(Items from a data source)
⁂
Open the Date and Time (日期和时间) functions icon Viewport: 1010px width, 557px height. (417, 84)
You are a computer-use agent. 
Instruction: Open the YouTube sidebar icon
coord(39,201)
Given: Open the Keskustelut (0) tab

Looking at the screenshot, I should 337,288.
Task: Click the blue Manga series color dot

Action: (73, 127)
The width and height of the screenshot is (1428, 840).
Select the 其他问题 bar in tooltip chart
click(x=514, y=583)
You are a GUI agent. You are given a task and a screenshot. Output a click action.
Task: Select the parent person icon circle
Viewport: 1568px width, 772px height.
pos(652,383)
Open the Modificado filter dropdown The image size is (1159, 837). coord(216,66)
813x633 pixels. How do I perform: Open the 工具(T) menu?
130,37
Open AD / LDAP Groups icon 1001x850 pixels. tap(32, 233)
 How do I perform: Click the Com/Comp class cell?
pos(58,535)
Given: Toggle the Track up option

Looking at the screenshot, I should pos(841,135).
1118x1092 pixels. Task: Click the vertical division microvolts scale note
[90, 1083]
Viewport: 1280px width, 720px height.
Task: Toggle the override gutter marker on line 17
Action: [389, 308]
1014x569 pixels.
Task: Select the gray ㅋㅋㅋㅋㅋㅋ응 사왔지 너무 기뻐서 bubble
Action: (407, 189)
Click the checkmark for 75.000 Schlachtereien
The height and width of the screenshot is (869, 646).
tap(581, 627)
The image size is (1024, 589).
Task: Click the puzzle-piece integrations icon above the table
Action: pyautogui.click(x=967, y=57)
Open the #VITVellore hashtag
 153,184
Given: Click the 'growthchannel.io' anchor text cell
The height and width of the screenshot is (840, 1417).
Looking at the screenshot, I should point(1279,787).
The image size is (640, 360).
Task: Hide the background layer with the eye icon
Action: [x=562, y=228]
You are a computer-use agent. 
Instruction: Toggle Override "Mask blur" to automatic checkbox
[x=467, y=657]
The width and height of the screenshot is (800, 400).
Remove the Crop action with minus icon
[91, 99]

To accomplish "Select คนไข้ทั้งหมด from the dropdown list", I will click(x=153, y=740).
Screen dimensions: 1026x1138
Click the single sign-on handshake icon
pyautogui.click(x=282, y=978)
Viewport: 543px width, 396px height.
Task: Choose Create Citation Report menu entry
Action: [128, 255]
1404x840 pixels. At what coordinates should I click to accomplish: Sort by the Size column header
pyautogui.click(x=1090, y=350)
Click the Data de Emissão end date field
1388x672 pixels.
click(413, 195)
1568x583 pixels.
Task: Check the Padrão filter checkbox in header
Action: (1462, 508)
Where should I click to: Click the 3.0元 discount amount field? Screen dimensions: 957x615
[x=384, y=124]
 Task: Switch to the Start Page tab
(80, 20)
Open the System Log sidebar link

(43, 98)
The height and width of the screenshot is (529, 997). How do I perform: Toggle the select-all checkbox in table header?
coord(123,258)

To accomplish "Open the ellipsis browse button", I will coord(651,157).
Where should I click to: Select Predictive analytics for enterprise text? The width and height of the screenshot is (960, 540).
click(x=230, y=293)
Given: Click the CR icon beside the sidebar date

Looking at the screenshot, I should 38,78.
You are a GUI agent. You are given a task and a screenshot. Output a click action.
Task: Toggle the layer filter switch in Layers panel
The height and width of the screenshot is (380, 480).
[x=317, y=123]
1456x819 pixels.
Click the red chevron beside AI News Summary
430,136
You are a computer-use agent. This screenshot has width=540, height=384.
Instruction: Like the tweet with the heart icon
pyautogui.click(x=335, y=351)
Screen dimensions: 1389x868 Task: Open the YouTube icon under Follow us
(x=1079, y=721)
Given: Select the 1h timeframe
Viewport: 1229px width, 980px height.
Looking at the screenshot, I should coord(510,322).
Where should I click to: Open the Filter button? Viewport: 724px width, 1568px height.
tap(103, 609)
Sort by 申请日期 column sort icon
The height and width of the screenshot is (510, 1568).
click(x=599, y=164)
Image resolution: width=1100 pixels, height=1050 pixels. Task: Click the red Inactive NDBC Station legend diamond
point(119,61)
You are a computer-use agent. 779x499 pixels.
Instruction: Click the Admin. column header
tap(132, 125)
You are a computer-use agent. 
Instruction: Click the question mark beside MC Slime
⁂
▶ [What you are asked to do]
Each line holding "will" in the records should be copied out.

▶ [Answer box]
To accomplish "Select คนไข้ทั้งหมด from the dropdown list", I will click(x=153, y=740).
To accomplish "Open the ellipsis browse button", I will coord(651,157).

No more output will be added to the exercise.